Location UK / Belfast

Job Type Permanent full-time, TemporaryContract

Salary Not disclosed

Updated 3 days ago

Reference 1386101

 Job Description

Our vision is to enable outstanding people to create digital solutions that have a positive impact on people’s lives

Security Engineer

Level: Senior Associate

Reports to: Senior Security Architect, Delivery Manager

MAIN RESPONSIBILITIES:

  • Application and network security testing – working with development team to manually test the application for security
  • vulnerabilities including use of automation tools such as BurpSuite.
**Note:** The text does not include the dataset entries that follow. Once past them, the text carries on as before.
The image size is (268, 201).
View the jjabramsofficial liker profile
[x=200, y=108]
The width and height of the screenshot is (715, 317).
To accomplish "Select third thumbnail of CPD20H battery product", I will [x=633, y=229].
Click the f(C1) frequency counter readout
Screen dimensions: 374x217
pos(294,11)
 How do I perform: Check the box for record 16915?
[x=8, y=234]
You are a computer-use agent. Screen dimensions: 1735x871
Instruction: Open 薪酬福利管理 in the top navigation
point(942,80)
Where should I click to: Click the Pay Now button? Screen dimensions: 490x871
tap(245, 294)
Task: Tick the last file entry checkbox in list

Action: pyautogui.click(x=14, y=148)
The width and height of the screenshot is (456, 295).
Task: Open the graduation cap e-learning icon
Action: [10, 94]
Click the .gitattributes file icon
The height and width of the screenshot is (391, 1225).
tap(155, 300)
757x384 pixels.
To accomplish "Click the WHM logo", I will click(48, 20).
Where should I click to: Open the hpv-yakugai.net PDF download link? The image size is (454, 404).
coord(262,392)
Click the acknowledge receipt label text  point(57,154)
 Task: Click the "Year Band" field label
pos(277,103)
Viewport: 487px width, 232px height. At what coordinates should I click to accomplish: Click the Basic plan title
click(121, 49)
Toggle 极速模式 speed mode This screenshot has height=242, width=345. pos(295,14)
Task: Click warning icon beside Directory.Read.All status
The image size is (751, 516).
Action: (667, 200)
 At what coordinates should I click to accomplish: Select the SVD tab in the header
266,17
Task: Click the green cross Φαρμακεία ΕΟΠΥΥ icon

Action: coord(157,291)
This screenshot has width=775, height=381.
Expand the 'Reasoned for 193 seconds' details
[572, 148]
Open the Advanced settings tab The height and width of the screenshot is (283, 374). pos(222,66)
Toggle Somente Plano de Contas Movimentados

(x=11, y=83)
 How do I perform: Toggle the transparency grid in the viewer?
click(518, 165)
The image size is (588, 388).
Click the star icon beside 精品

Review of source code with development team including use of source code security tools.
  • Application vulnerability risk analysis – estimating vulnerability risk in context of specific application, environment and business scenarios. This will include writing and demonstrating vulnerability “proofs of concept”, explaining this to technical architects and business stakeholders.
  • Security Consulting – working with technical architects and developers on design of security-sensitive features; providing technical expertise to security related questions in design and development stage; assistance in development of automated testing suites to enforce security standards in newly written code.
  • Complies with all confidentiality and non-disclosure policies and/or agreements and ensures security of information at all times

THE IDEAL CANDIDATE HAS:

  • Demonstrated experience of testing current browser and web technologies – HTTP, HTML5, JavaScript, AJAX based web applications
  • Comprehensive knowledge of web security features (e.g. CORS) and threats (e.g. XSS, CSRF)
  • Understanding of web application architectures, such as MVC, and infrastructure such as load balancers, web proxies etc.
  • Demonstrated experience reading and analysing web application source code in languages such as Java, PHP, ASP.NET.
  • Hands on experience with application security testing tools such as BurpSuite, sqlmap and network security testing tools such as OpenVAS, mmap.
  • Demonstrated experience security testing on Unix operating systems.
  • Possess strong written and verbal communication skills as well as presentation skills.
  • Excellent interpersonal, analytical, organisational, and problem-solving skills
  • Ability to establish and maintain effective working relationships with project and respective team resources.
  • Proven ability to work independently with minimal supervision.
  • Certification is preferred in one of the following:

•CISSP

•OWASP

•CLAS

Who you are: 

Our vision is to enable outstanding people to create digital solutions that have a positive impact on people’s lives. Our values aren’t abstract; they are the behaviours we expect from each other every day, and underpin everything that we do. We expect everyone to display our values by being determined in how obstacles are overcome; honest when dealing with others; respectful of how you treat others; creative to find solutions to complex problems and cooperative by sharing information, knowledge and experience.  

These values, applied collectively, help to produce an outstanding Kainos person, team and culture.  

About us  

Kainos is a high-growth IT services company providing digital technology solutions and agile software development to enterprise customers. Across our 30-year history, we have worked on transformational projects across government, NHS and a myriad of private sector clients.